L’Ungheria perde il presidente “copione”
BELGRADO. L’ultima stoccata gli è stata fatale. Troppo precisa, troppo dolorosa per il suo onore. Per un provetto schermidore, oro di squadra alle Olimpiadi di Città del Messico e di Monaco, non poteva esserci altra soluzione che ammettere la sconfitta, seppur con imperdonabile ritardo. Pal Schmitt, ex campione sportivo, già diplomatico, da ieri è anche un ex presidente della Repubblica d’Ungheria. È stato costretto ad abbandonare la massima carica dello Stato dopo che le accuse di plagio, presentate contro di lui dalla stampa locale, erano state comprovate anche dall’università che nel 1992 gli aveva conferito il dottorato.

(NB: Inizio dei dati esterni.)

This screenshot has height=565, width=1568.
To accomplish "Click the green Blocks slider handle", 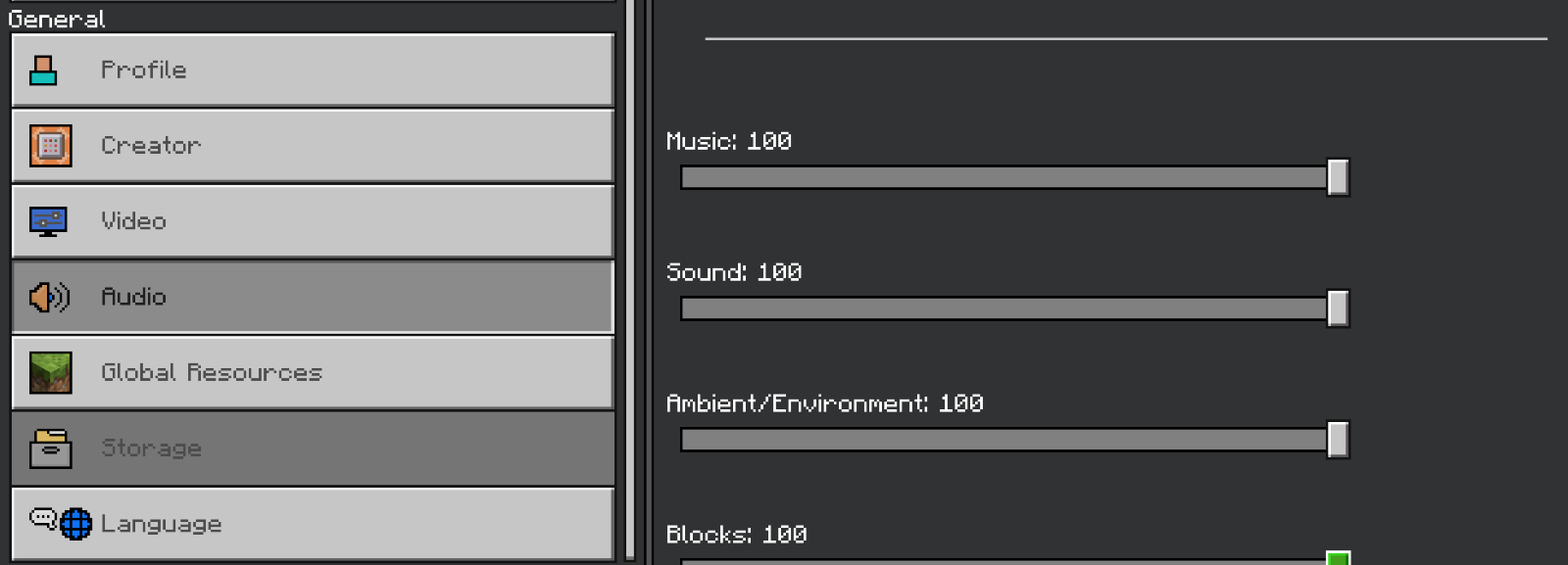I will (1338, 558).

Il caso era scoppiato a febbraio, quando due autorevoli testate magiare, Hvg e Index.hu, avevano indagato sulla tesi di Schmitt, intitolata “Analisi del programma dei moderni Giochi olimpici”. I media locali avevano scoperto che ampie parti della dissertazione, fino all’80%, erano in realtà state copiate dai lavori di due studiosi sportivi che mai avevano collaborato con il presidente. Dopo polemiche e infuocate diatribe interne, l’università “Semmelweis” aveva revocato la settimana scorsa il titolo a Schmitt, confermando che «larghe porzioni della tesi» altro non erano che «una traduzione letterale» di opere non citate. Un episodio simile era stato registrato in Germania nel marzo dell’anno scorso, quando il ministro della Difesa, Karl-Theodor zu Guttenberg, era stato costretto ad abbandonare tutti gli incarichi pubblici dopo che il suo dottorato era stato annullato per plagio. Seppur messo con le spalle al muro, Schmitt ha al contrario rifiutato di fare un passo indietro. Fino a ieri, quando le sue ultime resistenze sono state fiaccate dalle proteste della società civile e da voci di sanzioni in arrivo perfino dal Comitato Olimpico Internazionale, di cui Schmitt è membro dal 1983. Ieri pomeriggio il presidente si è così presentato davanti al Parlamento e ha pronunciato il suo testamento politico. «Quando vicende personali dividono la mia amata nazione invece che unirla, è mio dovere rassegnare il mandato di presidente», ha affermato. Schmitt ha poi ribadito che la revoca del dottorato e lo scrutinio accademico «non sono stati né etici né legittimi. Presenterò appello e cercherò giustizia in tribunale. Per alcuni, questo è un problema politico, per me si tratta di onore. E la mia coscienza è a posto».
Schmitt ha infine lasciato l’aula, accompagnato dall’uomo-forte di Budapest e suo strettissimo alleato, il premier Viktor Orban, mentre i parlamentari della Fidesz, partito di maggioranza del primo ministro e dell’ex presidente, gli tributavano una standing ovation. «La voce degli onesti ha sopraffatto la disonestà», ha dichiarato a caldo il leader dei socialisti, Attila Mesterhazy. Orban è corresponsabile e «non può pretendere di far finta di niente», ha dichiarato invece Gabor Vona, numero uno dell’estrema destra di Jobbik. Cosa succederà ora a Budapest? «Le dimissioni di Schmitt rappresentano un momento unico per la politica ungherese. È la prima volta che un politico di punta si dimette per effetto della pressione dei media e degli elettori, com’è un fatto inedito che si possa osservare una chiara divisione politica nella di solito estremamente compatta destra di Fidesz», spiega Tamas Boros, direttore del think-tank “Policy Solutions”. Sul piano degli equilibri politici, poco però cambierà. Per Boros, «Fidesz userà le dimissioni per dimostrare la propria “superiorità morale” rispetto ai socialisti, mentre l’opposizione inciterà alle dimissioni altri controversi politici di destra, in particolare il ministro dell’Economia, Gyorgy Matolcsy». Nel frattempo, il Paese dovrà scegliere un nuovo presidente, che sappia ricucire lo strappo con i cittadini, colmando il solco tra la presidenza e il Paese causato dallo scandalo. Quali i nomi da tenere d’occhio? Secondo Boros, i papabili sono due: «Il “falco” Laszlo Kover, l’attuale presidente del Parlamento magiaro», uno dei fondatori di Fidesz e uomo devoto al premier Orban. Oppure «la “colomba” Szilveszter E. Vizi, ex presidente dell’Accademia delle Scienze». Chiunque uscirà vincente dal prossimo conclave, di certo farà meglio di Schmitt, capo dello Stato-copione, in carica per 18 mesi, smascherato da una stampa che ha saputo fare il proprio dovere.